#### Data to use ####

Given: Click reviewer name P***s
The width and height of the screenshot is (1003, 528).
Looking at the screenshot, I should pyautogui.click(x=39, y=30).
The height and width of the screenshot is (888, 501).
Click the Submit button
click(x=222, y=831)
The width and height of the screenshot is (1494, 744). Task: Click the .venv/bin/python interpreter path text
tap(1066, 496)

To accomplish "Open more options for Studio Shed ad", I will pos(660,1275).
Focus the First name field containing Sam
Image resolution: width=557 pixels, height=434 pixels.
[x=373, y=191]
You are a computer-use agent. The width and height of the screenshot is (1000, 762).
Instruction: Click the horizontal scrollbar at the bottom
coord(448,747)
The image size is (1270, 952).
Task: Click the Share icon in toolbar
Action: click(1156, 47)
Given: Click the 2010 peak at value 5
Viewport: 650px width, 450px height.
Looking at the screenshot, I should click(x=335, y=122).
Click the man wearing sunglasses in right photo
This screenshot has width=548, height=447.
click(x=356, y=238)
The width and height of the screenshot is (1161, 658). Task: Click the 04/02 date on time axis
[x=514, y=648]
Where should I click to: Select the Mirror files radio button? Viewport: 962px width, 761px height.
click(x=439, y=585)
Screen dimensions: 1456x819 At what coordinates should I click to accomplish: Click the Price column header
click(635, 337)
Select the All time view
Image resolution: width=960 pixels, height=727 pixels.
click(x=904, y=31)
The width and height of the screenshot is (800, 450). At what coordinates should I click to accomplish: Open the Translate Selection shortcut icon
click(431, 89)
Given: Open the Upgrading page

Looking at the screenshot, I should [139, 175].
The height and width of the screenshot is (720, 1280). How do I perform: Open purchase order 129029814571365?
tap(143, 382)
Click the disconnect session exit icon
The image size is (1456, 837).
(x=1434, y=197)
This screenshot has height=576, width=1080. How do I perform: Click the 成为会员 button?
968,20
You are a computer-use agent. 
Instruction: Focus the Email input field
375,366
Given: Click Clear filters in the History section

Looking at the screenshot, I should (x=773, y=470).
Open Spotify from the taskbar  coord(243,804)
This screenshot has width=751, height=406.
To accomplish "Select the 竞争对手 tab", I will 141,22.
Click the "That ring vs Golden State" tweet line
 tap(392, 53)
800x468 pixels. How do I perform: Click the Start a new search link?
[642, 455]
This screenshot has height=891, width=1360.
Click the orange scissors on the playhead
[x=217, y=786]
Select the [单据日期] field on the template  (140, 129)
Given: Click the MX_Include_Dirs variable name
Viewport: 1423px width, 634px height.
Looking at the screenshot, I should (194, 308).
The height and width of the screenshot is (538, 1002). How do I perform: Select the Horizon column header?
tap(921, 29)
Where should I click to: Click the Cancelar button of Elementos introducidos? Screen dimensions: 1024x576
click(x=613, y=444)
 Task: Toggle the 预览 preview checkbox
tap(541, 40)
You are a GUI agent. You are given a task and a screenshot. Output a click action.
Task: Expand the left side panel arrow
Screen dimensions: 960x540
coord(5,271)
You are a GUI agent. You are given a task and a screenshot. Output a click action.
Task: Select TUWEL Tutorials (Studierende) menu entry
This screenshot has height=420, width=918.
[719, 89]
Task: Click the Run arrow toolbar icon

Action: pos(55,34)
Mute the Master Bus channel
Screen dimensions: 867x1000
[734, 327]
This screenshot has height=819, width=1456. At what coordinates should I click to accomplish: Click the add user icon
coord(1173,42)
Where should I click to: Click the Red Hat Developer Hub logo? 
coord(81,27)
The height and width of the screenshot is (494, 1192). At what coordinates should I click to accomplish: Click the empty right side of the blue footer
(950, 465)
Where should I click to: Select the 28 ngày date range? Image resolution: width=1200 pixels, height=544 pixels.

####

What needs to be done:
Copy exactly the lines from the one with "800x468 pixels. How" through the last line of the material, keeping both ends.

Response for this exercise:
800x468 pixels. How do I perform: Click the Start a new search link?
[642, 455]
This screenshot has height=891, width=1360.
Click the orange scissors on the playhead
[x=217, y=786]
Select the [单据日期] field on the template  (140, 129)
Given: Click the MX_Include_Dirs variable name
Viewport: 1423px width, 634px height.
Looking at the screenshot, I should (194, 308).
The height and width of the screenshot is (538, 1002). How do I perform: Select the Horizon column header?
tap(921, 29)
Where should I click to: Click the Cancelar button of Elementos introducidos? Screen dimensions: 1024x576
click(x=613, y=444)
 Task: Toggle the 预览 preview checkbox
tap(541, 40)
You are a GUI agent. You are given a task and a screenshot. Output a click action.
Task: Expand the left side panel arrow
Screen dimensions: 960x540
coord(5,271)
You are a GUI agent. You are given a task and a screenshot. Output a click action.
Task: Select TUWEL Tutorials (Studierende) menu entry
This screenshot has height=420, width=918.
[719, 89]
Task: Click the Run arrow toolbar icon

Action: pos(55,34)
Mute the Master Bus channel
Screen dimensions: 867x1000
[734, 327]
This screenshot has height=819, width=1456. At what coordinates should I click to accomplish: Click the add user icon
coord(1173,42)
Where should I click to: Click the Red Hat Developer Hub logo? 
coord(81,27)
The height and width of the screenshot is (494, 1192). At what coordinates should I click to accomplish: Click the empty right side of the blue footer
(950, 465)
Where should I click to: Select the 28 ngày date range? Image resolution: width=1200 pixels, height=544 pixels.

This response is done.